◆ DATA FOR REVIEW ◆

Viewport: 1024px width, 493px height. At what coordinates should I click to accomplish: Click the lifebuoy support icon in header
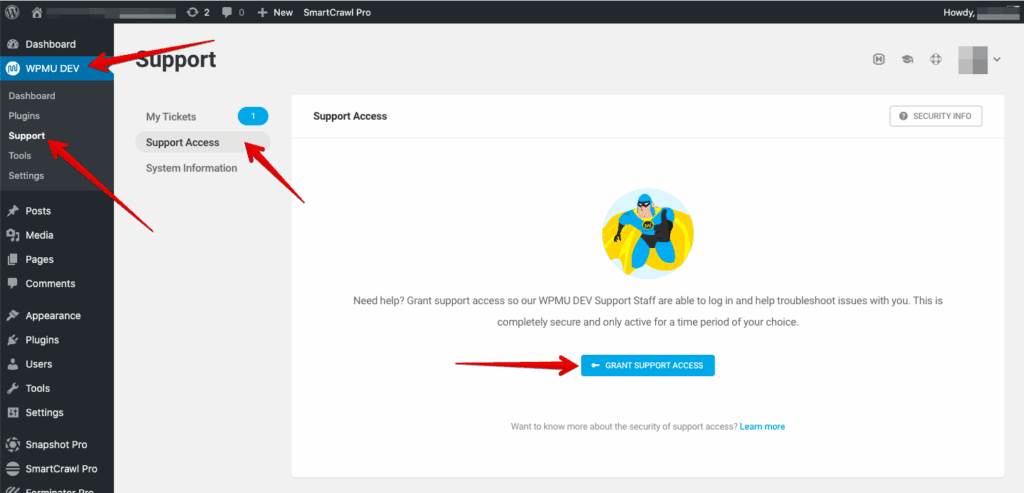[x=936, y=60]
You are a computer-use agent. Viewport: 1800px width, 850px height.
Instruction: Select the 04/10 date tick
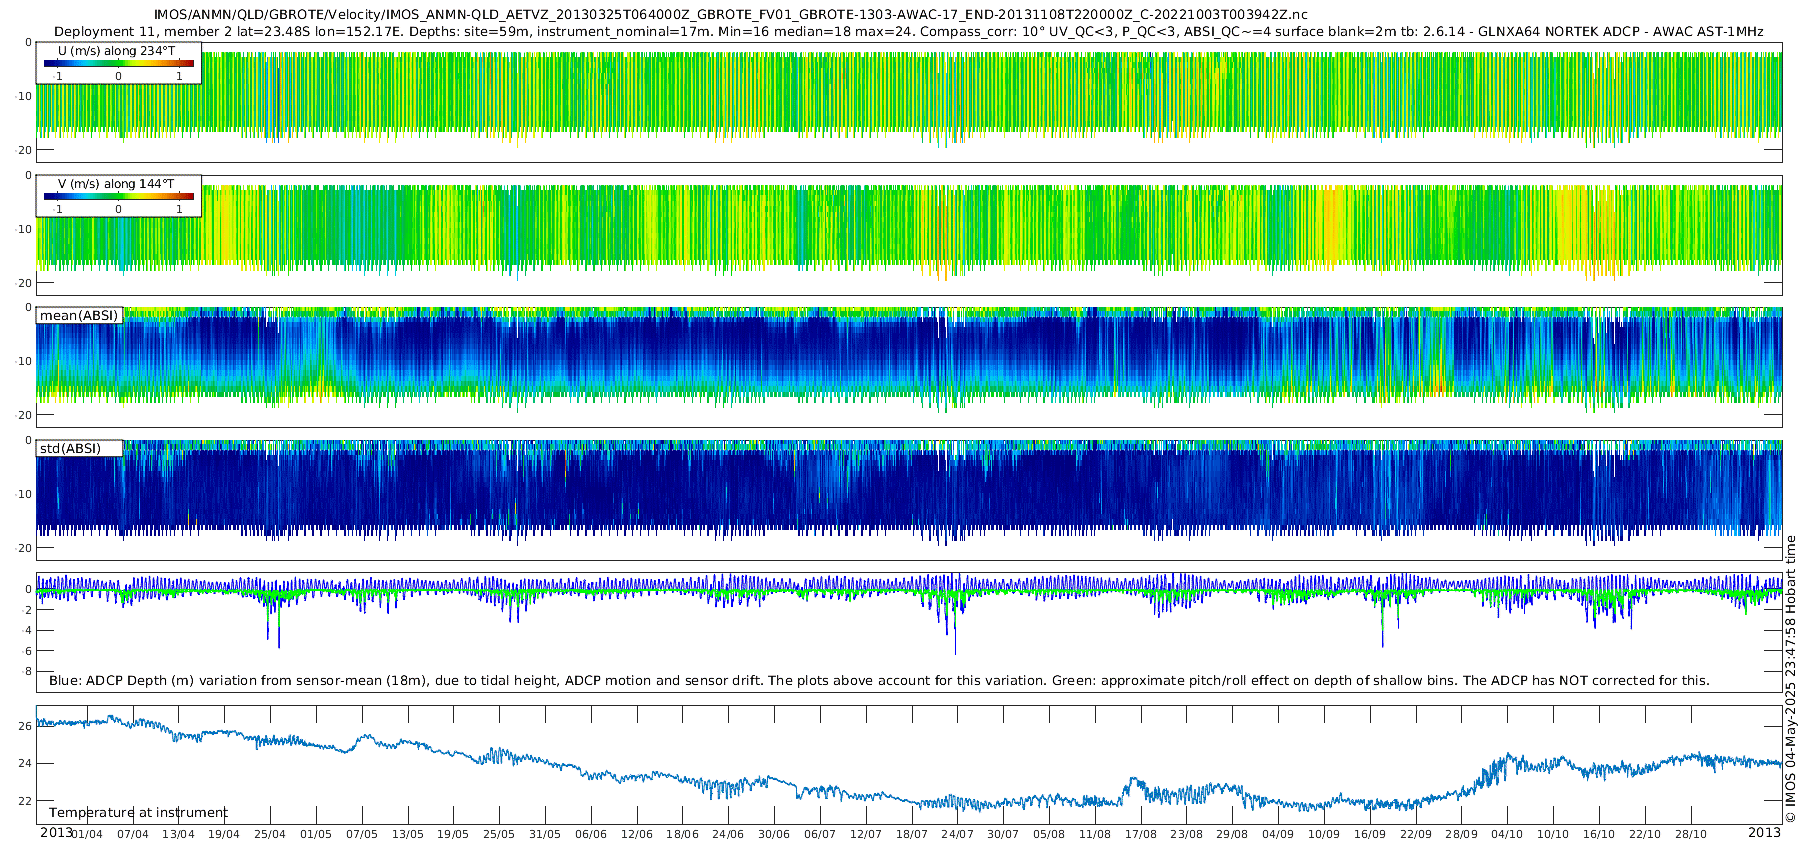coord(1507,834)
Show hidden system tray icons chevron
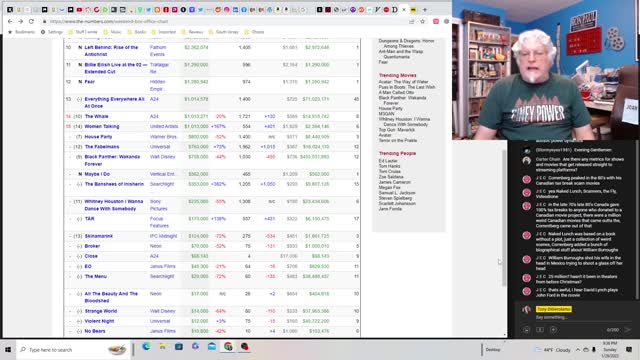 (x=578, y=350)
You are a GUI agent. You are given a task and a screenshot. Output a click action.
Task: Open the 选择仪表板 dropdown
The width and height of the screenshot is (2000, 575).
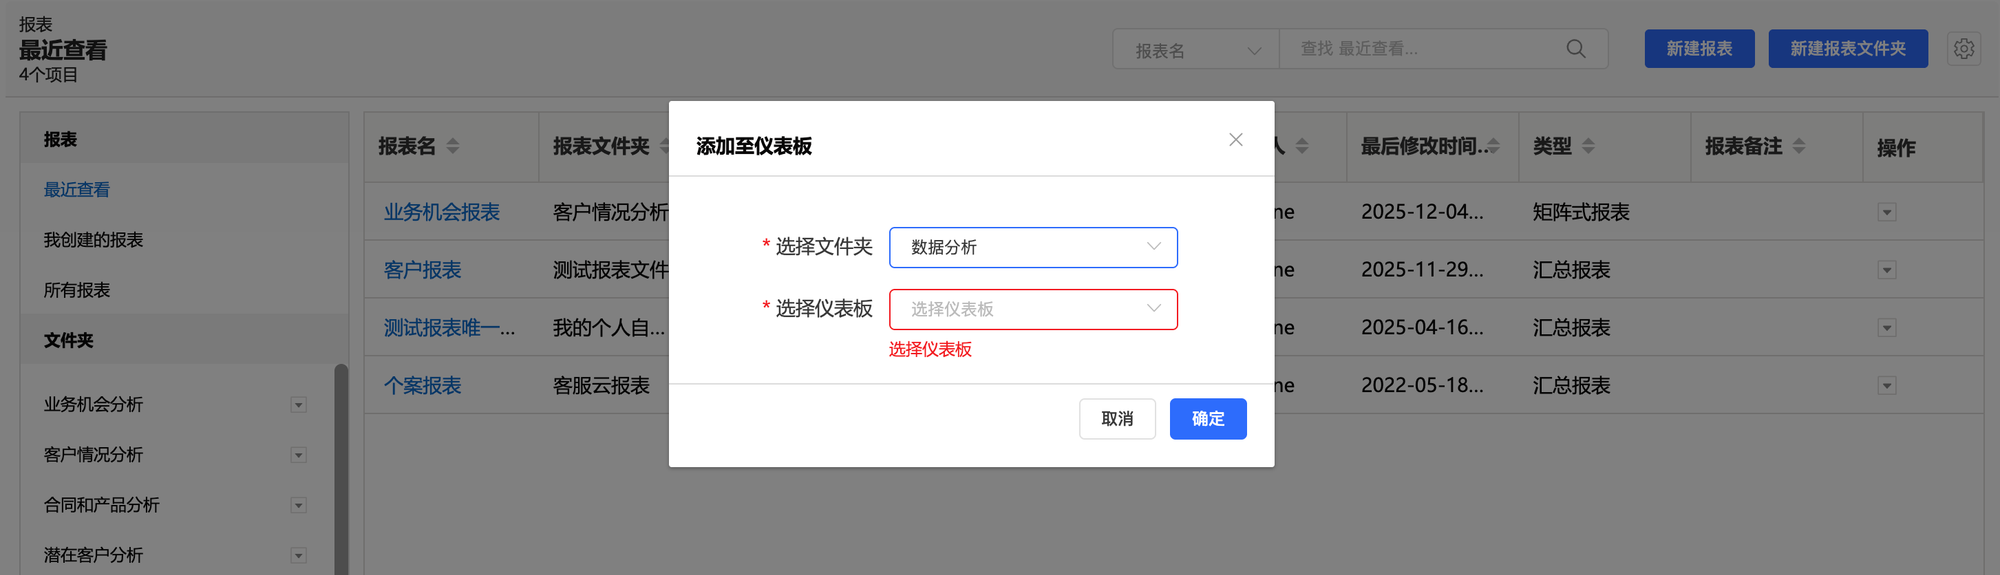click(x=1033, y=309)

◆ WHAT IS REQUIRED ◆
Give back all the records as they stand, but with no pictures in the copy.

◆ THE ANSWER ◆
Viewport: 1024px width, 493px height. At what coordinates should I click to accomplish: Click the lifebuoy support icon in header
[x=936, y=60]
You are a computer-use agent. Viewport: 1800px width, 850px height.
Instruction: Select the 04/10 date tick
coord(1507,834)
Show hidden system tray icons chevron
 (x=578, y=350)
You are a GUI agent. You are given a task and a screenshot. Output a click action.
Task: Open the 选择仪表板 dropdown
The width and height of the screenshot is (2000, 575).
click(x=1033, y=309)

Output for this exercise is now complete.